As generated, each loop level requires computation to control the loop: initialization of the LCV outside the loop, and an increment, compare, and branch inside the loop. The compiler and ISA provide a handful of mechanisms to reduce or eliminate this overhead.

First, the compiler typically converts simple counting loops to count down rather than up, slightly reducing the cost of the compare and branch operation.

Second, if the body of a loop consists entirely of another loop, the compiler can collapse the two loops into a single loop whose trip count is the product of the original loops.

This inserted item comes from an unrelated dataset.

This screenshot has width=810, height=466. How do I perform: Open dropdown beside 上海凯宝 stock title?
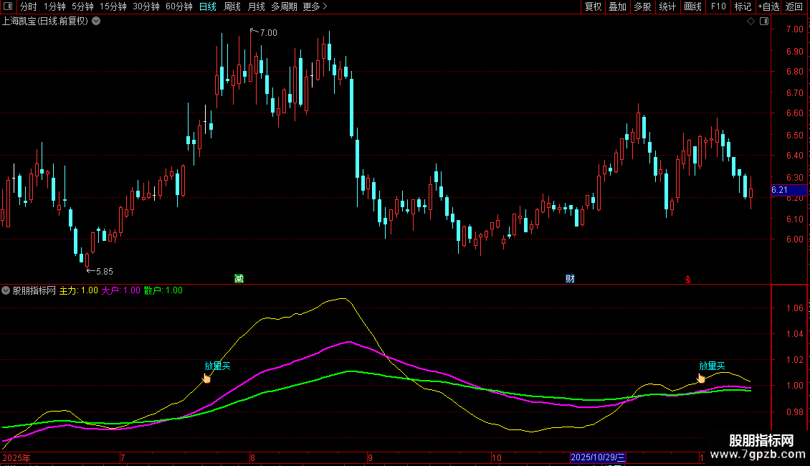pos(96,22)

Finally, and most significantly, the compiler can leverage an ISA feature called the Nested Loop Controller (NLC), which provides hardware loop control similar to VCOP for up to two levels of loop nesting.

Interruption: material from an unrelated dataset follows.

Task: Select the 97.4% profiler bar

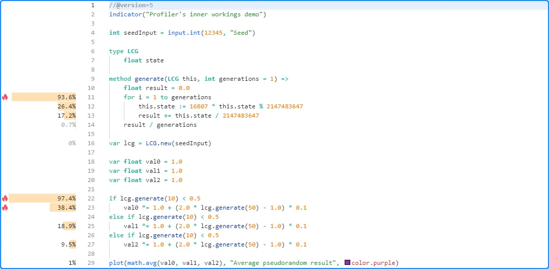Action: [43, 198]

The NLC allows loops to be collapsed even if the outer loop has code in addition to the inner loop, by providing automatically-generated predicates for the outer loop code.

The combination of the compiler’s collapsing and the NLC reduce loop control overhead to an acceptable degree. Virtually all kernels should have at least the two inner levels collapsed and controlled by the NLC. Often there are at least two levels that the compiler can collapse, so most loops execute as either singly nested loops, or in rare cases, doubly or triply nested loops. This is important because the C7x relies on software pipelining for performance, and only the inner loop can be pipelined.